At the top of AASLD and IDSA’s priority list are individuals with advanced liver fibrosis (scarring of the liver), compensated cirrhosis (the advanced stage of liver disease that follows the highest level of fibrosis), liver transplants, and those with severe cases of other non-liver-related health conditions that hep C can trigger. Next, the guidelines give higher priority to those who have: HIV or hepatitis B virus (HBV) coinfection; moderate fibrosis; another form of liver disease, such as nonalcoholic steaohepatitis (NASH); debilitating fatigue; insulin-resistant type-2 diabetes; or a liver condition known as porphyria cutanea tarda (PCT) that can lead to skin blisters, among other skin problems.

The reason people with these conditions are prioritized for treatment is because they have a greater risk of developing severe complications from hep C, including cirrhosis, liver cancer, liver failure, and death. An immediate cure is likely to reduce their likelihood of these outcomes to a greater extent than for those who, for example, have only minimal or nonexistent fibrosis.

The flip side of this calculation is that, while a cure for hep C typically halts fibrosis progression and can in fact dial back liver damage, waiting for the virus to sufficiently damage the liver before starting treatment likely raises the risk of future complications. A growing body of research suggests that a curing hep C when someone has advanced fibrosis or cirrhosis reduces but does not eliminate the risk of further deterioration of the liver or liver cancer.

True, the virus does typically take decades to cause major damage.

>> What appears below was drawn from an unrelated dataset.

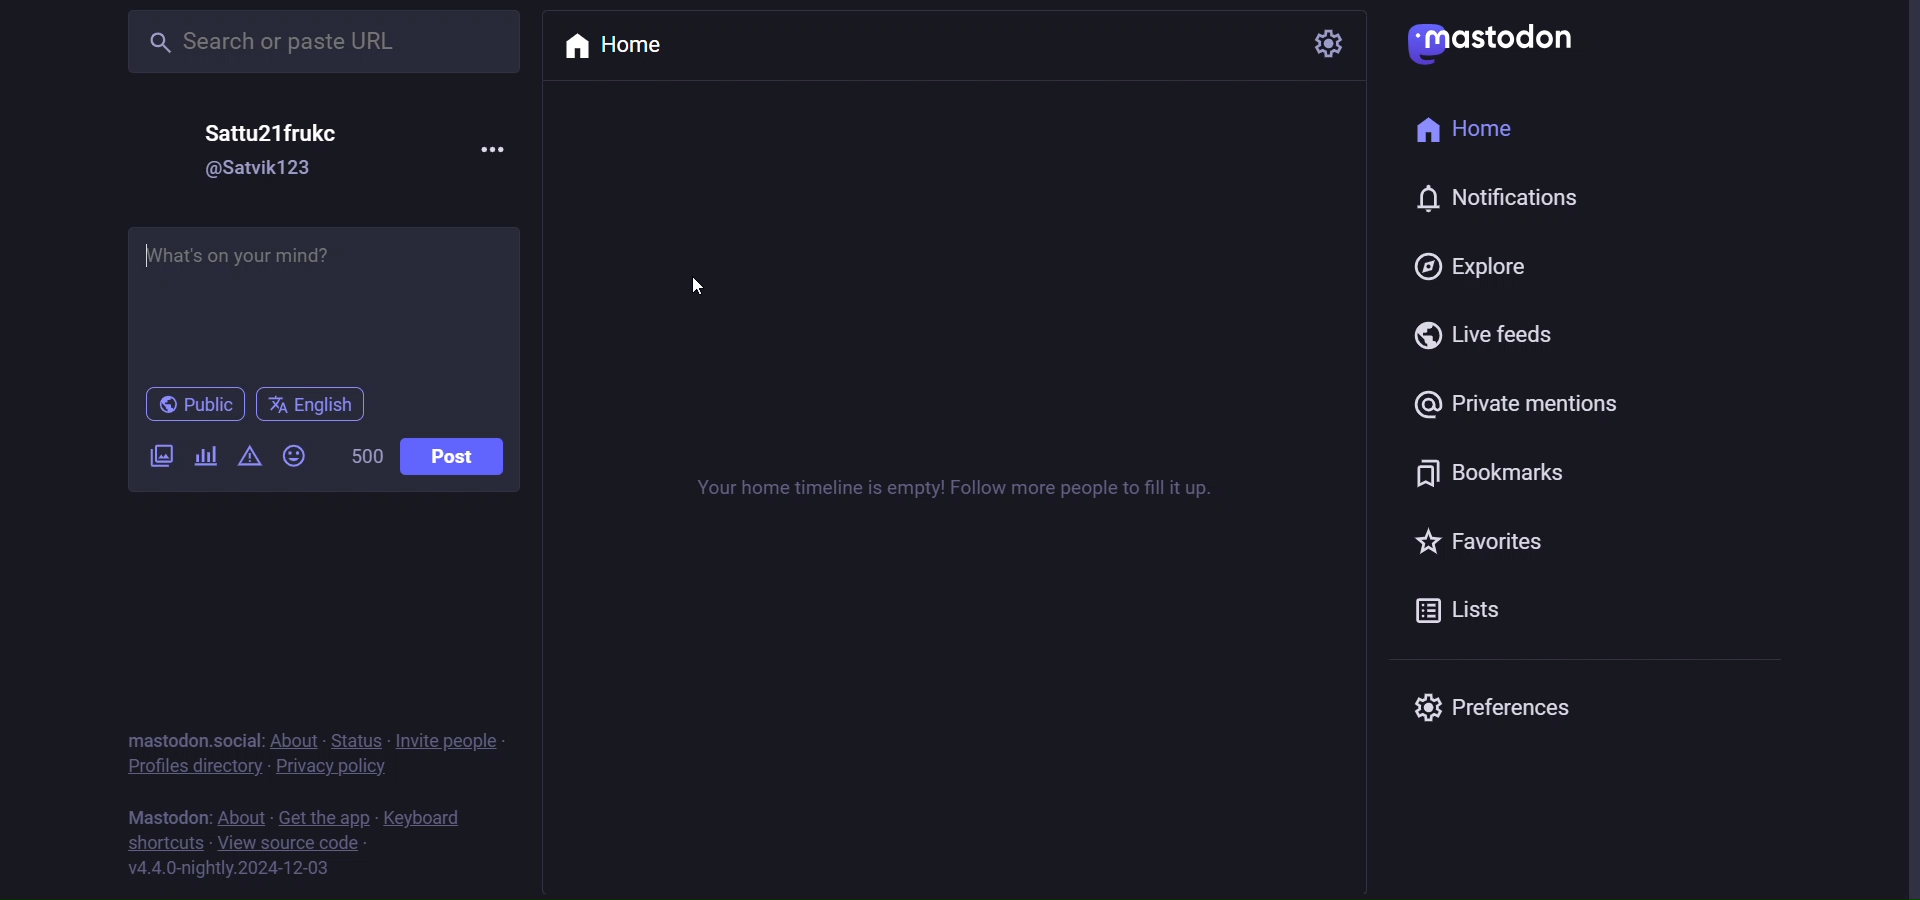 The height and width of the screenshot is (900, 1920). What do you see at coordinates (504, 149) in the screenshot?
I see `more` at bounding box center [504, 149].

And those who have only minimal scarring tend to progress relatively slowly up the fibrosis scale; the process eventually accelerates if they develop greater scarring of the organ. So there may yet be a good deal of time to consider treatment options or to wait for a more favorable insurance climate without a lot of worry that some delay will make any great difference to an individual’s long-term health prospects.

There are various factors that will raise the risk of accelerated liver damage among those with hep C, including coinfection with HIV, injection drug use, alcohol abuse, obesity, and being older.

Nevertheless, there is never any way to know for sure how any one person’s health may progress over time. “There are certainly no iron-clad predictors,” Chung says. Your liver health may remain stable quite some time, only to hit a period of rapid decline in between check-ups.

However, mitigating liver damage is not the only reason to get rid of hep C. The virus is also linked to a variety of quality of life problems, including fatigue, depression and cognitive impairment, each of which may improve after a cure. Additionally, hep C can contribute to other health conditions, such as diabetes, kidney disease and cardiovascular disease.

And of course there is always the risk of transmitting the virus to others, most notably through needle sharing. Men who have sex with men (MSM), may also transmit the virus sexually (sexual transmission among heterosexuals is rare), particularly to HIV-positive sexual partners. On the flip side, such individuals may also have a higher risk of becoming reinfected with hep C.

As non-toxic as they are when compared with interferon and ribavirin treatment, the current crop of hep C therapies may still as-yet revealed toxicities, leading to short- or long-term risks. Sometimes years need to pass before all the potentially harmful effects of a new drug come to light. Gilead recently announced, for example, that nine people taking Sovaldi or Harvoni (ledipasvir/sofosbuvir) along with the heart medication Cordarone (amiodarone) suffered low heartbeats, with one experiencing a fatal caridac attack arrest. So people considering hep C treatment may still want to weigh the benefits of a cure against theoretical harms.